On Nov. 7, in the rematch at New England, Sanders forced a fumble late in the second quarter and made five tackles. Brackett led the Colts with nine tackles. Simon's first two tackles of the game were for no gain and minus-two yards. Two outcomes, same stadium, 10 months apart: a dispiriting 17-point loss and an exhilarating 40-21 win.
It would have been natural to hear a few We've slain the dragon quotes in the Indianapolis locker room afterward. None were uttered. Dungy had made clear to his troops that beating New England earned them nothing other than some contented sighs on the way home. Focus on the future, he told them, or the victory would mean nothing. "That's the best thing Tony's done all year," Glenn says. "It doesn't sound like a big thing, but he's kept us concentrating on one thing--the game that week. He doesn't let the media dictate what's important, or let the media change our focus. Tony decides that."
After that the Colts won five straight, including four against playoff contenders Cincinnati, Pittsburgh and Jacksonville. "If there's one thing I'm proud of this year, it's how we handled the New England thing," Dungy said. "This team is such a nice story. Such good guys to be around."
It's a team in his own image.
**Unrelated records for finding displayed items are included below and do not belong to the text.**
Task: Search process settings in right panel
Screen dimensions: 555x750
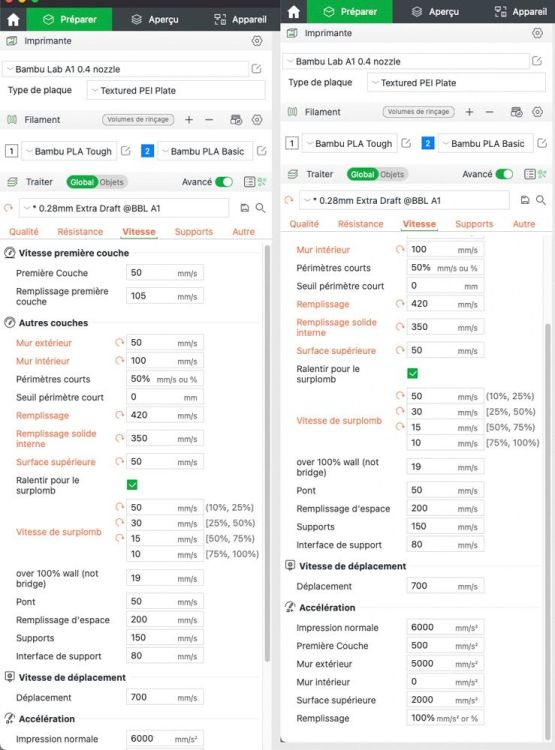Action: point(541,200)
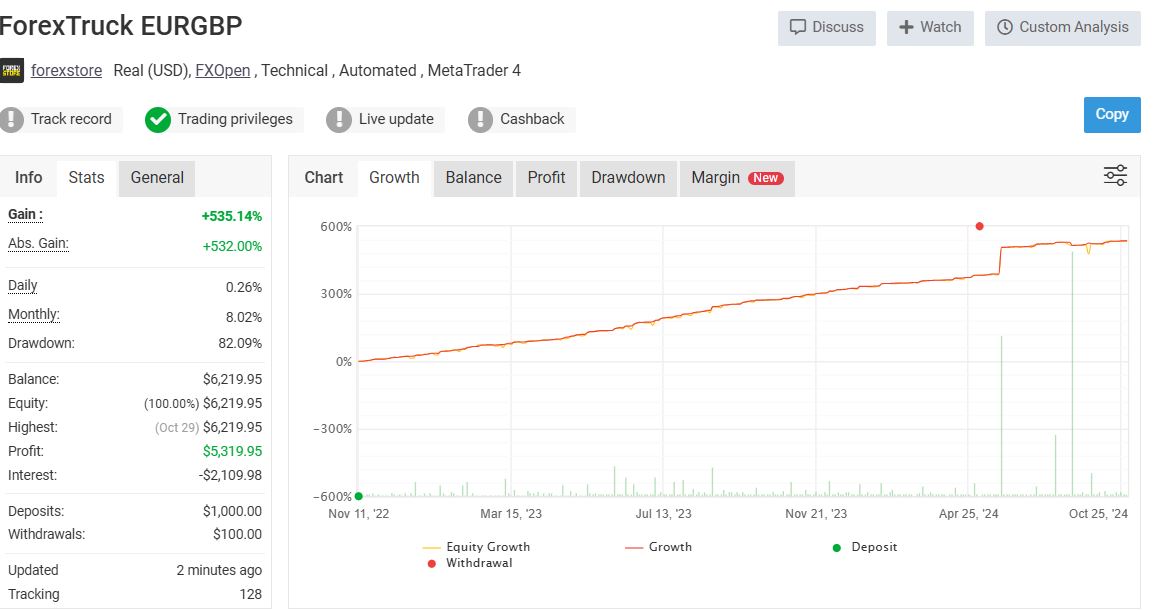The image size is (1156, 610).
Task: Click the green Trading privileges checkmark icon
Action: tap(158, 120)
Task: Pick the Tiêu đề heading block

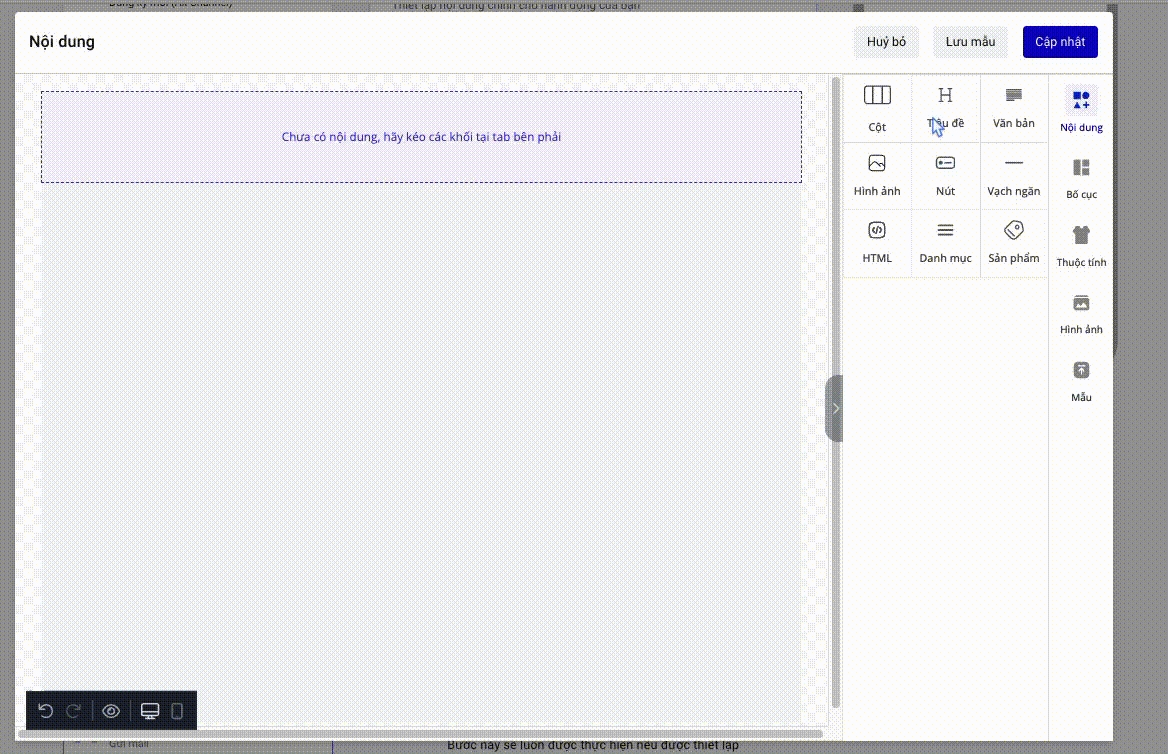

The week of that New England game Dungy phoned a former Vikings acquaintance who was in trouble. "Tony called when things were the rockiest," says Minnesota coach Mike Tice, whose team was 2-5 at the time and plagued by scandal. "He said hang in there and he knew it'd turn around. I've learned a lot of lessons from Tony in my life."
In its 45-37 victory over the 7-2 Bengals, Indianapolis showed the kind of mental discipline Dungy preaches. He sets a goal of no more than five penalties per game (two on offense, two on defense and one on special teams), with none of those concentration penalties: offside, false start, delay of game, anything on special teams. At Cincinnati the Colts had one special teams penalty on 33 kicking plays and just one concentration infraction--a Dwight Freeney offside call--in 136 plays from scrimmage. In fact, Dungy's Colts have been one of the least penalized teams in the league during his tenure..
The other cause for satisfaction that week was the coach on the opposite sideline: Marvin Lewis. Two black coaches in the NFL's game of the week, neither having to prove anything. Progress. "The road is paved for many of us because of what Tony has done and is doing," says San Francisco 49ers assistant head coach Mike Singletary. "Tony is a role model for me."
"I relish the opportunity to do what I do," Dungy says. "I remember when Doug Williams won the Super Bowl for Washington, how great it was for African-American people, how symbolic it was that an African-American played quarterback at the highest level. Now Jacksonville has three African-American quarterbacks. That's progress. If I'm fortunate to be standing up after the Super Bowl with the Lombardi Trophy in my hands, I'll think of Lionel Taylor and Jimmy Raye and all the great African-American coaches who came before me but didn't have the chance to do what I'm doing. It would mean a lot to me."